- Provided data:
.....
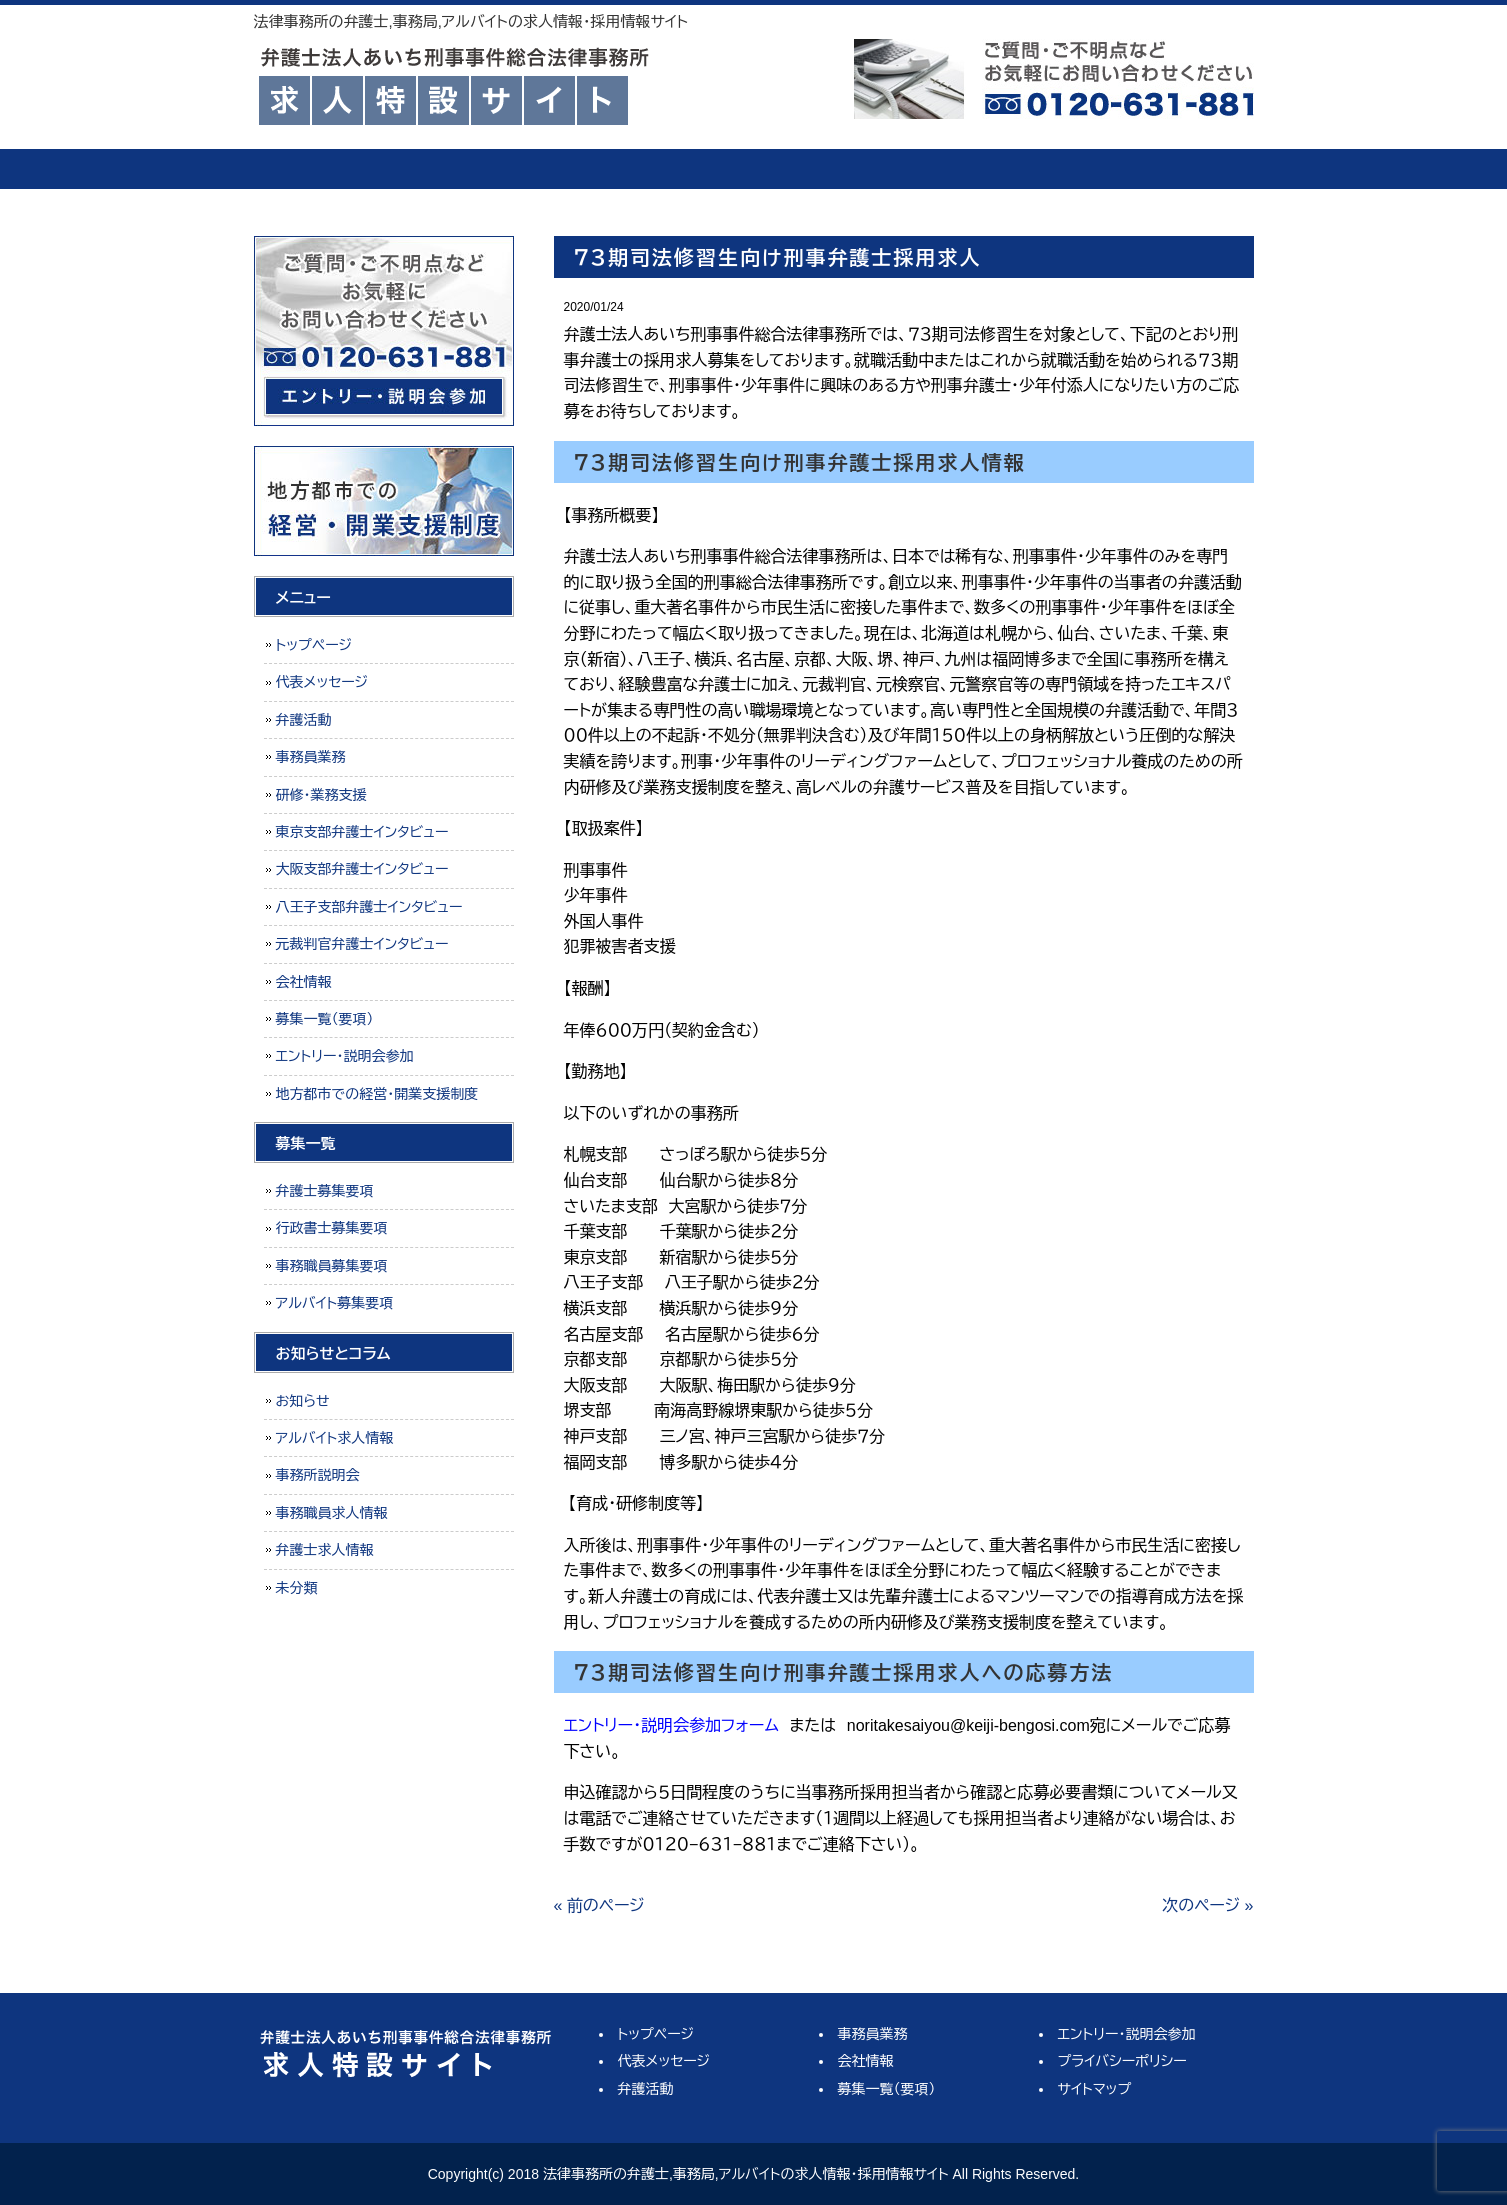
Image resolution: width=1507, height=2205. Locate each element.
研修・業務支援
.....
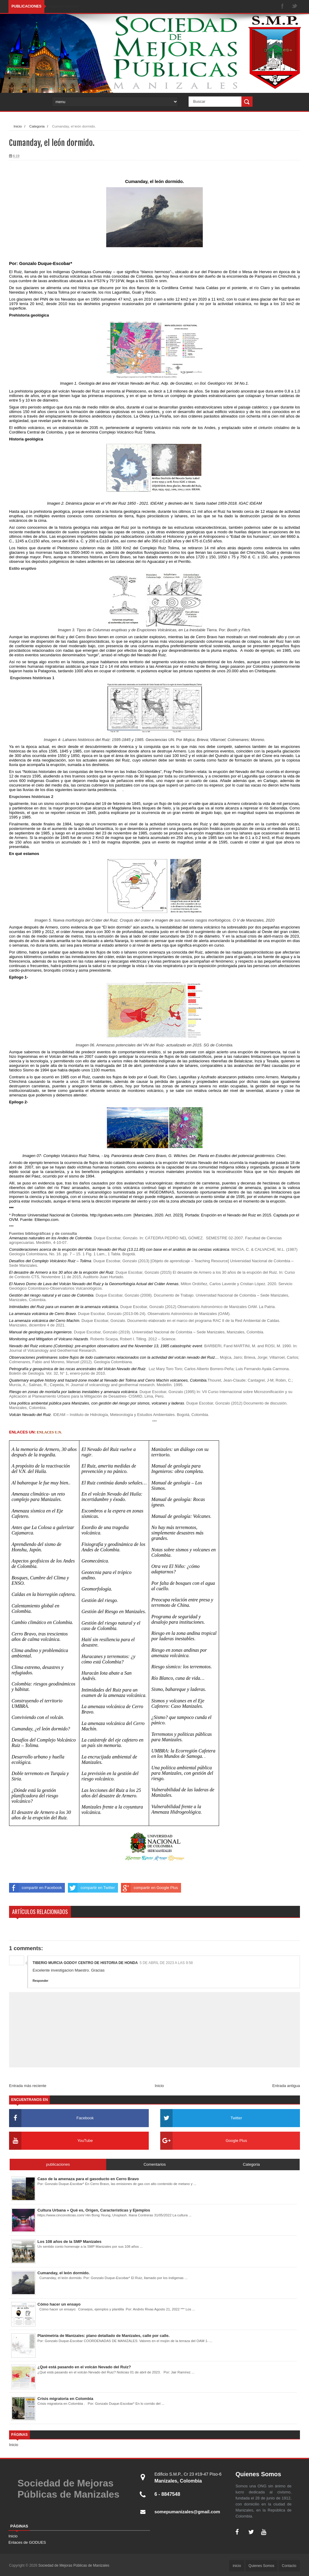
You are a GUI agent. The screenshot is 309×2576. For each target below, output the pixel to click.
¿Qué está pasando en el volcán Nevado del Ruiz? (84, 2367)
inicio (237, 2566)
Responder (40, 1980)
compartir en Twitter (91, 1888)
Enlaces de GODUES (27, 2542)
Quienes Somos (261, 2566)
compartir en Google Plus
.....
- To be done: Count the lines in the rows above that contain the word "each". Give only the number.

- Output of the exercise: 2